#### MATERIAL SHOWN ####

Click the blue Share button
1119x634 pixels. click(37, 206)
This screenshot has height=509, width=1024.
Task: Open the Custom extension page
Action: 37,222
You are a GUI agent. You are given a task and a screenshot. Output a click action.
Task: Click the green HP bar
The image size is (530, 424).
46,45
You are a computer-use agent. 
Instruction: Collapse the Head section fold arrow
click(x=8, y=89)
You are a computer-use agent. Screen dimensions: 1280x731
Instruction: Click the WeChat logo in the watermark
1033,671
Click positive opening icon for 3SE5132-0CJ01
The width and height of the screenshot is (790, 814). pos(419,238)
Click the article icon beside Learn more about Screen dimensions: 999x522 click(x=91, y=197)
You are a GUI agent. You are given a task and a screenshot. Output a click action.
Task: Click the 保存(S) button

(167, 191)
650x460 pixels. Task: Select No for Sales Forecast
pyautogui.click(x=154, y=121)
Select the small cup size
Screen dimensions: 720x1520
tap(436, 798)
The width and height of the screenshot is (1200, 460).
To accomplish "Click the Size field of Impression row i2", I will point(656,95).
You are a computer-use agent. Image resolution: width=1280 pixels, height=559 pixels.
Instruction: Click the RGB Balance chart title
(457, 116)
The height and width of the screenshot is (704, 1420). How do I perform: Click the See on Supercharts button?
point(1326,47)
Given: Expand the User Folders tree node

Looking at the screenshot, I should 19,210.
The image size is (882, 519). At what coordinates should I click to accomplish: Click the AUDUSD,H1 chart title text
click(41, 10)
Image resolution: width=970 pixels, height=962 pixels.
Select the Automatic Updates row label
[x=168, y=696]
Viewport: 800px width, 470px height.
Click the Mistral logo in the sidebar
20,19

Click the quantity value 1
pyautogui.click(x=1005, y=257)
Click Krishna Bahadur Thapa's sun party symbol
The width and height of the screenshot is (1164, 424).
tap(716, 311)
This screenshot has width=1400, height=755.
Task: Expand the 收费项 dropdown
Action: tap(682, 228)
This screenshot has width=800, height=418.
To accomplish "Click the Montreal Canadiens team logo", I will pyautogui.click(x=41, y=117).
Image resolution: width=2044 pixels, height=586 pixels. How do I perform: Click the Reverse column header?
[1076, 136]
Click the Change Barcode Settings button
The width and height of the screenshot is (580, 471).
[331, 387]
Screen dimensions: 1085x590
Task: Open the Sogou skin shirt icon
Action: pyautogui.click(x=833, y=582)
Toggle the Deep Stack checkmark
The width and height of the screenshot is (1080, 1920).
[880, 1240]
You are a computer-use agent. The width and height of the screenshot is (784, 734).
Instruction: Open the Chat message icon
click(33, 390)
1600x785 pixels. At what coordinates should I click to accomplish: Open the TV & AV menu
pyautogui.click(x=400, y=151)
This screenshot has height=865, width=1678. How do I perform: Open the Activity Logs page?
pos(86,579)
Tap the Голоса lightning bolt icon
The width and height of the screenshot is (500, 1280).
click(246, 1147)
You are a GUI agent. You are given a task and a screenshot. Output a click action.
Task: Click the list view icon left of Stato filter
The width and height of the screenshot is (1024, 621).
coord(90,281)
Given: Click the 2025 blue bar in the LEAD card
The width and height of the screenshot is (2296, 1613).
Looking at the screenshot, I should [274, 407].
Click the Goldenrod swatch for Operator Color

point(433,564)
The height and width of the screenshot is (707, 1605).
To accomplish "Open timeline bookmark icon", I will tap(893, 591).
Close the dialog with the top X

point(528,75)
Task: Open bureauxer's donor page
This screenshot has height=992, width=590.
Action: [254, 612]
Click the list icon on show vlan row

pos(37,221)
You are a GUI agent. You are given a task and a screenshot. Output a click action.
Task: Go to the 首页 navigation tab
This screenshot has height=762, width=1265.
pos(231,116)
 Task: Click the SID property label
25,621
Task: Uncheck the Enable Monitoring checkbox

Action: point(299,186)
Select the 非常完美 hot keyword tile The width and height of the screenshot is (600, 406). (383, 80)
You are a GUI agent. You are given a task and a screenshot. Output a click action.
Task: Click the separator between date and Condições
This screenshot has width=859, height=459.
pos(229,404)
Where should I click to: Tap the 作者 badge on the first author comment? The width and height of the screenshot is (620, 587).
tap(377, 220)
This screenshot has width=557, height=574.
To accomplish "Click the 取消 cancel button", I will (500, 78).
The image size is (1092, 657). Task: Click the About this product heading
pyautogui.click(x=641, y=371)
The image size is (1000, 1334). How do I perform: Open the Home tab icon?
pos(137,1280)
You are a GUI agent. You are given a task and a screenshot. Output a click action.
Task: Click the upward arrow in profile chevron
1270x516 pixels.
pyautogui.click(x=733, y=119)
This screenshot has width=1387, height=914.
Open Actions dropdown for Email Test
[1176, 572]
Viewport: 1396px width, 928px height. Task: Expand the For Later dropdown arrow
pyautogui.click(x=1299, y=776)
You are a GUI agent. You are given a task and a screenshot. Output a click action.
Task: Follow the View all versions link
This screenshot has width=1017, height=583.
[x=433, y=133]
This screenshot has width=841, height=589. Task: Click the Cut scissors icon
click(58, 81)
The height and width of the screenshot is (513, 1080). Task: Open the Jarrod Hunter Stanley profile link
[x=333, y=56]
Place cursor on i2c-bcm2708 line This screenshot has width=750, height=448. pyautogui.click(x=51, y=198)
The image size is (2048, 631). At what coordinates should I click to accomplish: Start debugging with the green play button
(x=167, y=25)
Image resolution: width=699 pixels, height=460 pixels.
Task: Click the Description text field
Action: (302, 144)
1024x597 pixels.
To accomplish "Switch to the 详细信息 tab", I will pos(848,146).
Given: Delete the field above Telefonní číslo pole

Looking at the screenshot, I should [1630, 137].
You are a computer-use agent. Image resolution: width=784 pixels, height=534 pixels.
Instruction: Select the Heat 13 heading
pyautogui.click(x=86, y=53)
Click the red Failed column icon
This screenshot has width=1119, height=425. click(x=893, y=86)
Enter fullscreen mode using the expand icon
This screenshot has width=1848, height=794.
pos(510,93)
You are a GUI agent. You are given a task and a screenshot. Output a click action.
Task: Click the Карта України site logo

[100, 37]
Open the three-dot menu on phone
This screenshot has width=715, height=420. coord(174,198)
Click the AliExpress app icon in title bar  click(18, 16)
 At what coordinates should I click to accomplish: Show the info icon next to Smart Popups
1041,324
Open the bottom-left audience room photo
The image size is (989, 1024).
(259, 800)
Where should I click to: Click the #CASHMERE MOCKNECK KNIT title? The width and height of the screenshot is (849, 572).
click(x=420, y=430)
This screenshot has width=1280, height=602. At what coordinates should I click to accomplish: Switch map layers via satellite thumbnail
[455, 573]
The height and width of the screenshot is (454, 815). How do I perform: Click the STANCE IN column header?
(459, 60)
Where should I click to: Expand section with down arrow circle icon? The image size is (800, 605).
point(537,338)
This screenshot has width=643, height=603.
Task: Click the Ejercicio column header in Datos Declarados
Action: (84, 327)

####

EXERCISE PROMPT: Read the data above and count the lines that include "computer". Answer only with the count.

ANSWER AREA: 5